In many cases – such as when a CE fails to encrypt data stored on portable storage devices that are lost or stolen, or when paper files are dumped without first rendering the data unreadable – liability for a data breach is easy to determine.
However, other cases are not so clear cut, especially when Business Associates (vendors and contractors whose products or staff require access to PHI) are involved. It is possible for liability for a data breach to be shared between a Business Associate (BA) and a CE.
A CE must adopt the minimum standards for data security as demanded by the Health Insurance Portability and Accountability Act (HIPAA), but that CE is also responsible for any BA it employs. Any vendor, such as a provider of cloud services, must also adopt the same minimum standards as demanded by HIPAA. It is the responsibility of the CE to make sure this is the case.
Since the introduction of the HIPAA Omnibus Rule, any BA found to have violated HIPAA Rules can be punished directly, but this does not put the CE in the clear, as a number of organizations have discovered in recent months.
Liability for a Data Breach May be Shared by a CE and a BA
Business Associates have caused a number of healthcare data breaches in recent months; commonly as a result of a failure to understand HIPAA Rules covering data security; or for a failure to implement robust physical, administrative, and technical controls to safeguard PHI.
The OCR will ask questions of a CE after a data breach to determine what role, if any, it had in the breach.
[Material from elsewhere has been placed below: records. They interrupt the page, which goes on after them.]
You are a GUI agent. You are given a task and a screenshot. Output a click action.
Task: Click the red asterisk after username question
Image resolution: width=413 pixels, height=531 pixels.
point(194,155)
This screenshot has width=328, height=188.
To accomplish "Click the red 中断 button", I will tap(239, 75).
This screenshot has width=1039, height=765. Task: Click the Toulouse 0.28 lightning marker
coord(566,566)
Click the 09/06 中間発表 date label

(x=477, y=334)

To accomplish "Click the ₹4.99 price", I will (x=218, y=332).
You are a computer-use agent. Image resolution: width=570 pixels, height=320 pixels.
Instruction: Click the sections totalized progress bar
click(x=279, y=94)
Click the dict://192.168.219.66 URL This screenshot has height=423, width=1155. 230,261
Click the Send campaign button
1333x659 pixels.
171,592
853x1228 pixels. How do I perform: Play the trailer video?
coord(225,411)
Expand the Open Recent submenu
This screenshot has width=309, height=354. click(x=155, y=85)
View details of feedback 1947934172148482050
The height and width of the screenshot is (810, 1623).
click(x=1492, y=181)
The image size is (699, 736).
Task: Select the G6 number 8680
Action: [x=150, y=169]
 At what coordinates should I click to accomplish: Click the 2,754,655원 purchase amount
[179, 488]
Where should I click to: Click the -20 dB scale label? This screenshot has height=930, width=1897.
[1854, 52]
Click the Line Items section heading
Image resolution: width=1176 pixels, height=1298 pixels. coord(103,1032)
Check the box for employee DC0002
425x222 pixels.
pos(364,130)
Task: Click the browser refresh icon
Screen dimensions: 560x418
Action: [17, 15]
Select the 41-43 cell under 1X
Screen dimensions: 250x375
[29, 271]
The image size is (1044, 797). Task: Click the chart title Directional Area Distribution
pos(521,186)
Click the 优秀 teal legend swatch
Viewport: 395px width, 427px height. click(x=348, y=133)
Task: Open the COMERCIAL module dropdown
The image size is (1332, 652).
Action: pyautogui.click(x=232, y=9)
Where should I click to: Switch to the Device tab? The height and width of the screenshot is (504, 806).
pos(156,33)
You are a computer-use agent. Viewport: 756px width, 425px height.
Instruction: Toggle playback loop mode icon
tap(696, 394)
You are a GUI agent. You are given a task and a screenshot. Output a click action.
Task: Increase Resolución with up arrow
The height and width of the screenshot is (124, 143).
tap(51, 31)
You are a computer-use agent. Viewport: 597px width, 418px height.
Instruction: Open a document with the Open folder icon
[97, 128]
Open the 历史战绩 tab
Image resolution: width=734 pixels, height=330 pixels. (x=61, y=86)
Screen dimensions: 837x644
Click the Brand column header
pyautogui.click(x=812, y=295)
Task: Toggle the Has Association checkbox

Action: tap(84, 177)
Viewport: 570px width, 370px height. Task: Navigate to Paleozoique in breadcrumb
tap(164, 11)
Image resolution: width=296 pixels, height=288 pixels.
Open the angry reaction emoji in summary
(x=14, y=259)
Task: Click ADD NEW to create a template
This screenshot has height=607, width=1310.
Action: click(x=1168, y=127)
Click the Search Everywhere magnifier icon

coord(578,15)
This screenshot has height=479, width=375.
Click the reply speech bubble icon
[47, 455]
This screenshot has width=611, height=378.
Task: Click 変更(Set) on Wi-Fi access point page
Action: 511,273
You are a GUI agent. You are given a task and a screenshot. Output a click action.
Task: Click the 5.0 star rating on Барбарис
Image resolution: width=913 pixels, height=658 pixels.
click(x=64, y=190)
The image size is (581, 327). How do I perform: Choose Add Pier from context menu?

If, for example, the CE failed to obtained a signed Business Associate Agreement (BAA) with the BA in question, in which the responsibility of that BA is outlined, then liability for a data breach may not lie with the BA at all, but solely with the CE.
One of the most recent examples, although there have been many, comes from Oregon Health & Science University. A University faculty member recently discovered that trainee physicians and other healthcare professionals had started using Google Drive as a way of sharing information with each other; information that included PHI.
Physicians would upload data for other staff members to access; individuals who were authorized to view that information. As a result workflows were improved, so was efficiency, and all staff members could be quickly and easily kept up to data with important information.
Unfortunately, as the University knew all too well, under HIPAA Rules, PHI must be protected at all times and must not be disclosed to a Business Associate without a BAA being in place. While Google Drive did satisfy a number of security requirements, the data was not kept private from Google itself. Worse still, under the terms of service, any data uploaded to Google Drive could be used by the search engine giant to promote or improve its services. This would be an invasion of patients’ privacy and a violation of HIPAA.
In this case, liability for the data breach may not lie with the Business Associate. Google fulfilled its requirements as a service provider, but not as a healthcare Business Associate. However, since the company was not asked to, and no BAA was signed, it would not be liable for a HIPAA breach.
In this case, OHSU violated HIPAA Rules – albeit inadvertently and without its knowledge – but it would still be likely to be found liable for the HIPAA breach.
Had a BAA been obtained and signed, in which the responsibilities of the BA were outlined, the BA would be liable for the data breach. The CE would likely escape a penalty.